Fenomena kesadaran itu amat banyak dan beragam: benda-benda, orang-orang, kejadian-kejadian, pengalaman-pengalaman, ingatan-ingatan, pemikiran-pemikiran, suasana-suasana hati (moods), perasaan-perasaan, gambaran-gambaran, khayalan-khayalan, susunan-susunan mental, dan sebagainya. Fenomenologi mencatat frnomena itu, dan mengeksplorasinya melalui metode khusus yang disebut metode fenomenologis. Husserl bukan penemu atau filsuf pertama yang menggunakan metode fenomenologis, melaikan penyempurna yang menspesifikasi kondis-kondis dan objek-objeknya, sera mengangkat status metode fenomenologi itu sebagai suatu prosedur filosofis yang frundamental. Metode fenomenologis menjadi kunci bagi sistem filsafat Husserl. Memalui penggunaan metode fenomenologis, Husserl berharap bisa memperbaharui filsafat dan, pada gilirannya, bisa membangun filsafat ilmiah yang menyajikan basis bagi segenap ilmu pengetahuan. Langkah pertma yang diambil Husserl ke arah pembangunan filsafat ilmiah itu adalah menunukan kekeliruan psikologisme, yakni suatu teori yang menyebutkan bahwa kebenaran matematika dan logia bergantung pada huku-hukum psikologis. Husserl memandang hukum-hukum logika dan matematika bukan sebagai hokum-hukum yang kebenarannya bergantung pada hokum-hukum psikologis atau dihasilkan dari proses-proses psikologis, tetapi sebagi hukum-hukum yang membuktikan dirinya sendiri benar, universal, dan abadi.

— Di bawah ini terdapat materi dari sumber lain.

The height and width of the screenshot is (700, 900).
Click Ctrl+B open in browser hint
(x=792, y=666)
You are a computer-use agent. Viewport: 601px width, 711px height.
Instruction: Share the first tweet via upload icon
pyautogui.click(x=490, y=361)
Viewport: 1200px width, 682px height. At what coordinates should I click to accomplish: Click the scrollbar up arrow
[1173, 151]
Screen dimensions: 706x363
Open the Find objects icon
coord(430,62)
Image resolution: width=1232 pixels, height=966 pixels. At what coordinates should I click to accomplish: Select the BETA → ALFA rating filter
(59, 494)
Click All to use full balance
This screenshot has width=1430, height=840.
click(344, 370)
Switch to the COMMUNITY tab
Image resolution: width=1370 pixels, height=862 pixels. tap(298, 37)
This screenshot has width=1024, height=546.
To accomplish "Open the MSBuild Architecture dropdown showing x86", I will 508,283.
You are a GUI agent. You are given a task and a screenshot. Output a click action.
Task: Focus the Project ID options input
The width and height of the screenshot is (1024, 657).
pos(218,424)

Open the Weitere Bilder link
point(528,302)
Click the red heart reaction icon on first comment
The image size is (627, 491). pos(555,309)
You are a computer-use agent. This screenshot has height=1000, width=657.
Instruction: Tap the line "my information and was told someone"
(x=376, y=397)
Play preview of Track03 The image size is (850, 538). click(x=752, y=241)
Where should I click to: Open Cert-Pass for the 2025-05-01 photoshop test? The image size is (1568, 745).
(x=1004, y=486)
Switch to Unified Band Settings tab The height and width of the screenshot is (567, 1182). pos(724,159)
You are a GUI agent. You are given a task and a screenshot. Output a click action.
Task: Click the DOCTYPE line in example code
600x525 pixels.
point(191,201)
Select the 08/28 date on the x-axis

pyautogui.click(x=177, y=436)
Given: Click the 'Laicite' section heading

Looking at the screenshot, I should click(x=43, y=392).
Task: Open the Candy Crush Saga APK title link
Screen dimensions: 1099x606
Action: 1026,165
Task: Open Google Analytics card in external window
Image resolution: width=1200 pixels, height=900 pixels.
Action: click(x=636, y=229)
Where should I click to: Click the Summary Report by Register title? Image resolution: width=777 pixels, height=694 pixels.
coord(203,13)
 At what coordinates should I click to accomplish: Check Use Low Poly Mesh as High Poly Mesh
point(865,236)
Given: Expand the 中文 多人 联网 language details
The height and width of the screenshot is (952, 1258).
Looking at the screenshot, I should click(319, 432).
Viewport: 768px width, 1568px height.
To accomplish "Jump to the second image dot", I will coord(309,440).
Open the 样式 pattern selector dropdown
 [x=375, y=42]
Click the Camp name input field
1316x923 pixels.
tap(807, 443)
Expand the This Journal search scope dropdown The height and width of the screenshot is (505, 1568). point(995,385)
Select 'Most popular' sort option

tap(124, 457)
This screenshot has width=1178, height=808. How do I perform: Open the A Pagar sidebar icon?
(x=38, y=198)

Upaya Husserl untuk membangun ilmu rigorous membawanya pada radikalisme “filsafat”, yaitu perjuangan untuk kembali kepada sumber, landasan awal, akar, atau permulaan dari semua jenis dan bentuk pengetahuan atau teori yang selama ini sudah kita ketahui dan kita anggap sebagai pengetahuan atau teori yang ‘benar’. Ajakan ini sudah sanggat terkenal dalam duna filsafat. Husserl mengekspresikam ajakan ini melalui Zu den sachen selbst, ‘kembali kepada benda itu sendiri’, atau ‘kembali ke realitasnya sendiri’. Maksudnya, kembali kepada gejala pertama dan asli, seperti yang dituju oleh semua pengetahuan, konsep, proposisi, dan teori, atau hokum yang terdapat dalam semua filsafat dan ilmu.
Sebagai filsafat, fenomenologi menurut Husserl member pengetahuan yang perlu dan esensial mengenai apa yang ada. Dalam berbagai tahapan penelitiannya, Husserl menemukan objek-objek yang membentuk dunia yang kita alami. Dengan demikian, fenomenologi bisa dijelaskan sebagai metode kembali ke benda itu sendiri, dan ini disebabkan karena benda itu sendiri merupakan objek kesadaran langsung dalam bentuk yang murni. Aspek fenomenologi Husserl yang berusaha menggali perngkat hokum kesadaran manusiawi yang esensial serta kait-mengkait disebut fenomenologi transcendental.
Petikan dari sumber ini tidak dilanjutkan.